Objective: Corticosteroids attenuate an inflammatory reaction in pediatric heart surgery. Inflammation is a source of free oxygen radicals. Children with a cyanotic heart defect are prone to increased radical stress during heart surgery. The authors hypothesized that high-dose methylprednisolone reduces inflammatory reaction and thereby also oxidative stress in infants with a univentricular heart defect undergoing the bidirectional Glenn procedure.

Design: A double-blind, placebo-controlled, randomized clinical trial.

Setting: Operating room and pediatric intensive care unit of a university hospital.

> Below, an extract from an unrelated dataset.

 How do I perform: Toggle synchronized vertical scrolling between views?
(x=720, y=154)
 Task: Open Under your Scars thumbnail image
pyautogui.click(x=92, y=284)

Participants: The study comprised 29 infants undergoing the bidirectional Glenn procedure with or without aortic arch or pulmonary arterial repair.

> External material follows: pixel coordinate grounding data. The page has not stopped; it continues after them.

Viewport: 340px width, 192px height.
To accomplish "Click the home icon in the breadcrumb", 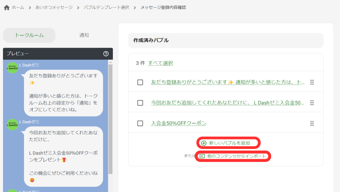I will [x=7, y=8].

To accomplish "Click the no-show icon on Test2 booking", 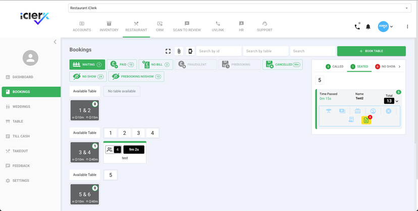I will click(373, 111).
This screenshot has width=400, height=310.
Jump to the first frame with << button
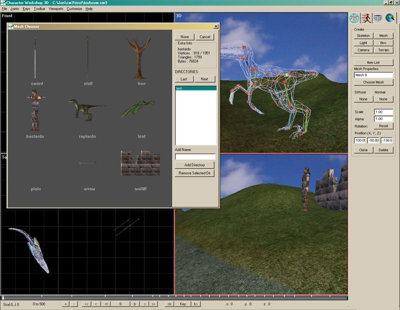tap(87, 304)
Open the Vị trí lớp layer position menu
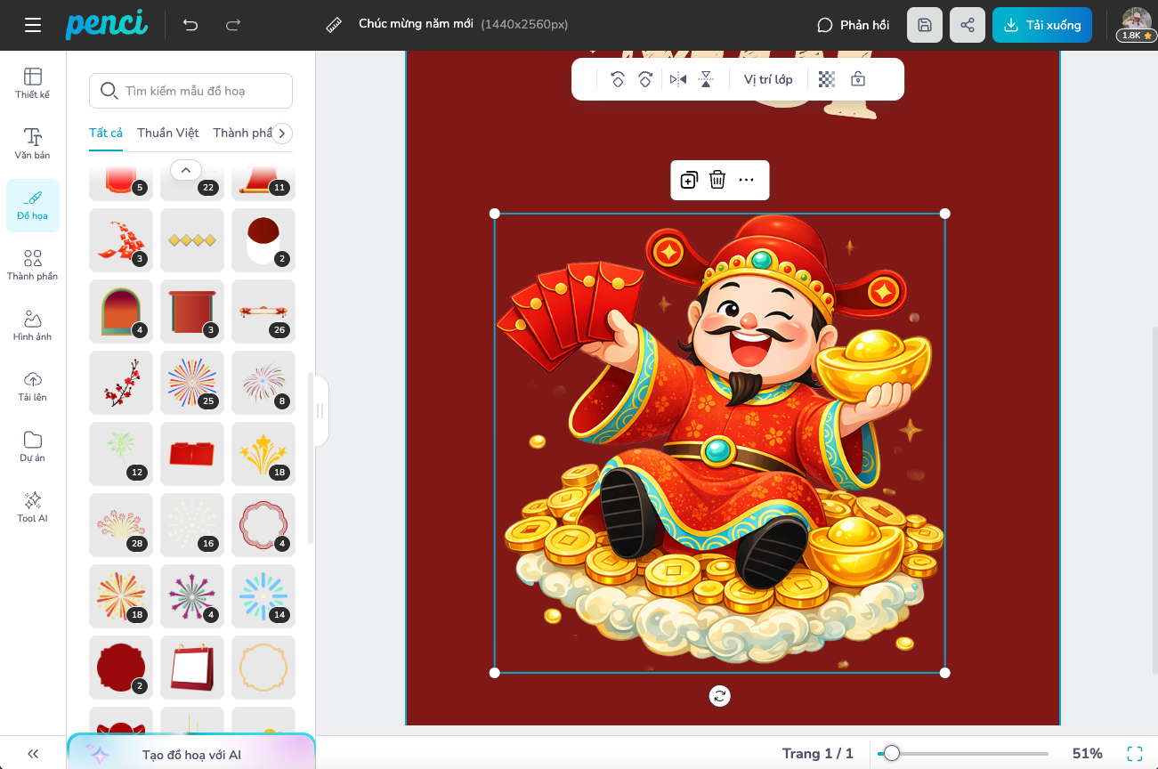 [768, 80]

Interventions: After anesthesia induction, the patients received intravenously either 30 mg/kg of methylprednisolone (n = 15) or the same volume of saline as placebo (n = 14).

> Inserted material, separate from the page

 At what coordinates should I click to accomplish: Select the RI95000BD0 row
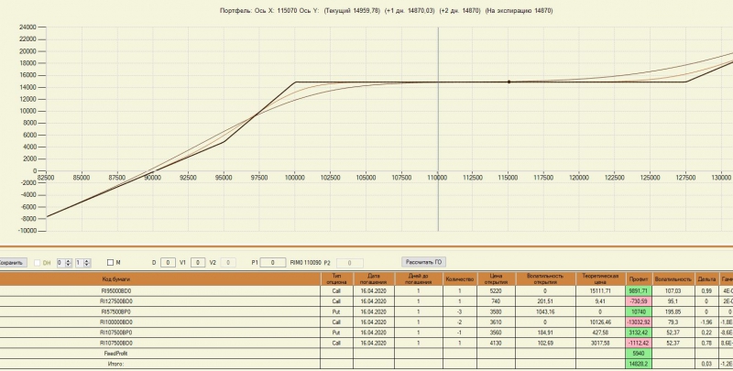coord(367,291)
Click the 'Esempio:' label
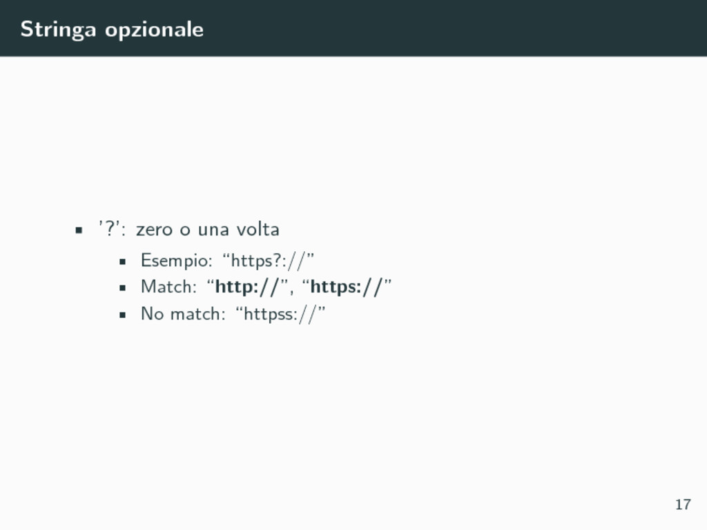Image resolution: width=707 pixels, height=530 pixels. (176, 261)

Measurements And Main Results: Plasma interleukin-6, interleukin-8, interleukin-10 (biomarkers of inflammation), and 8-hydroxydeoxyguanosine concentrations (a biomarker of oxidative stress) were measured at the following 4 time points: preoperatively, during cardiopulmonary bypass, after protamine administration, and 6 hours postoperatively. The study parameters did not differ between the study groups preoperatively. Methylprednisolone reduced the proinflammatory cytokines interleukin-6 and interleukin-8 and increased the anti-inflammatory cytokine interleukin-10 postoperatively. Despite reduced inflammation, there were no differences in 8-hydroxydeoxyguanosine between the methylprednisolone and placebo groups.

Conclusions: The proinflammatory reaction and increase in free radical stress were not interrelated during congenital heart surgery in cyanotic infants with a univentricular heart defect undergoing the bidirectional Glenn procedure. High-dose methylprednisolone was ineffective in attenuating free radical stress.